With some notable exceptions, the natives and the newcomers lived side by side in a mostly symbiotic arrangement – for a while.
But they say that no good deed goes unpunished, and by showing Marquette and Joliet the Chicago portage, those friendly Native Americans inadvertently paved the way for their own demise.
In order to make way for the Illinois and Michigan Canal, Governor Ninian Edwards and others negotiated the 1816 Treaty of St. Louis to acquire land from the Great Lakes all the way to the Mississippi. Rogers Avenue in Rogers Park forms part of this boundary, and a small plaque can be found at the northeast corner of Rogers Avenue and Clark Street.
The actual treaty document describes the land the Native Americans gave up so that the newcomers could build their canal:
The said chiefs and warriors, for themselves and the tribes they represent, agree to relinquish, and hereby do relinquish, to the United States, all their right, claim, and title, to all the land contained in the before-mentioned cession of the Sacs and Foxes, which lies south of a due west line from the southern extremity of Lake Michigan to the Mississippi river. And they moreover cede to the United States all the land contained within the following bounds, to wit: beginning on the left bank of the Fox river of Illinois, ten miles above the mouth of said Fox river; thence running so as to cross Sandy creek, ten miles above its mouth; thence, in a direct line, to a point ten miles north of the west end of the Portage, between Chicago creek, which empties into Lake Michigan, and the river Depleines, a fork of the Illinois; thence, in a direct line, to a point on Lake Michigan, ten miles northward of the mouth of Chicago creek; thence, along the lake, to a point ten miles southward of the mouth of the said Chicago creek; thence, in a direct line, to a point on the Kankakee, ten miles above its mouth; thence, with the said Kankakee and the Illinois river, to the mouth of Fox river, and thence to the beginning: Provided, nevertheless, That the said tribes shall be permitted to hunt and fish within the limits of the land hereby relinquished and ceded, so long as it may continue to be the property of the United States.
Many of the chiefs and warriors signed the treaty with an “X”; one wonders whether they fully understood what the treaty would mean, given that they were told they could continue to hunt and fish there forever.
But what happened next was very clear: In 1830, Congress passed the Indian Removal Act, and in 1833, in the coup de grace, local Potawatomi gave up the last of their lands here, agreeing to leave the Chicago area completely and move west of the Mississippi.
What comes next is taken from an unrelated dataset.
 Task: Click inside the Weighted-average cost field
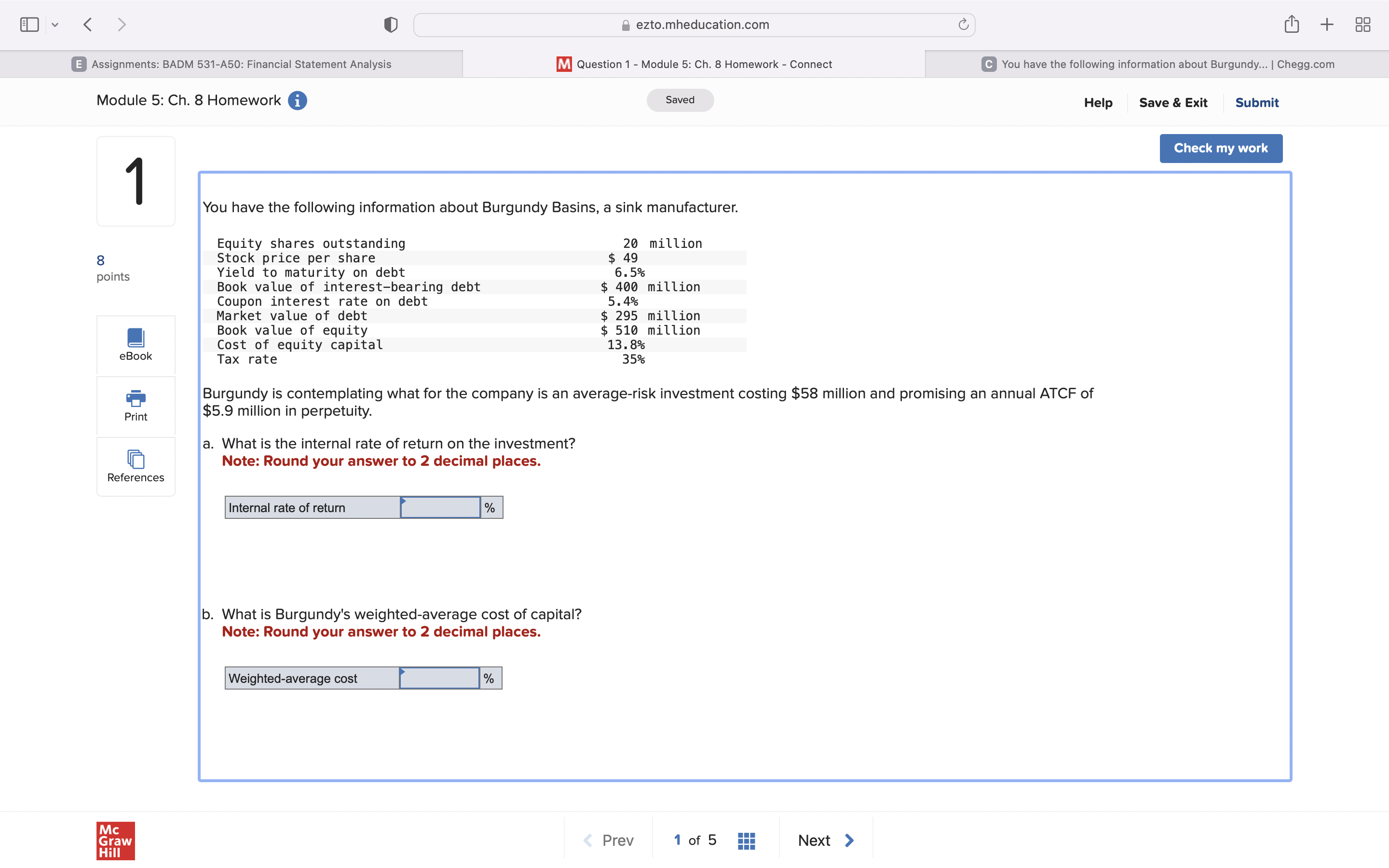(439, 678)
The Native Americans trails from those pre-1833 days – which can also be found in some of the diagonal streets that cross our otherwise rectilinear street grid (Clark Street, for example) – reveal a natural topography, and also a bit of geological history.
Ridge Avenue, for example, traces the path of a natural ridge created by the shoreline of a prehistoric lake – Lake Chicago, which formed in the wake of the melting glaciers and predated Lake Michigan.
As a result, Ridge Avenue is significantly elevated above the current Lake Michigan shoreline – up to 40 feet higher in some places, though the incline is very subtle. Native Americans made use of this natural high ground as they navigated across wet terrain on foot.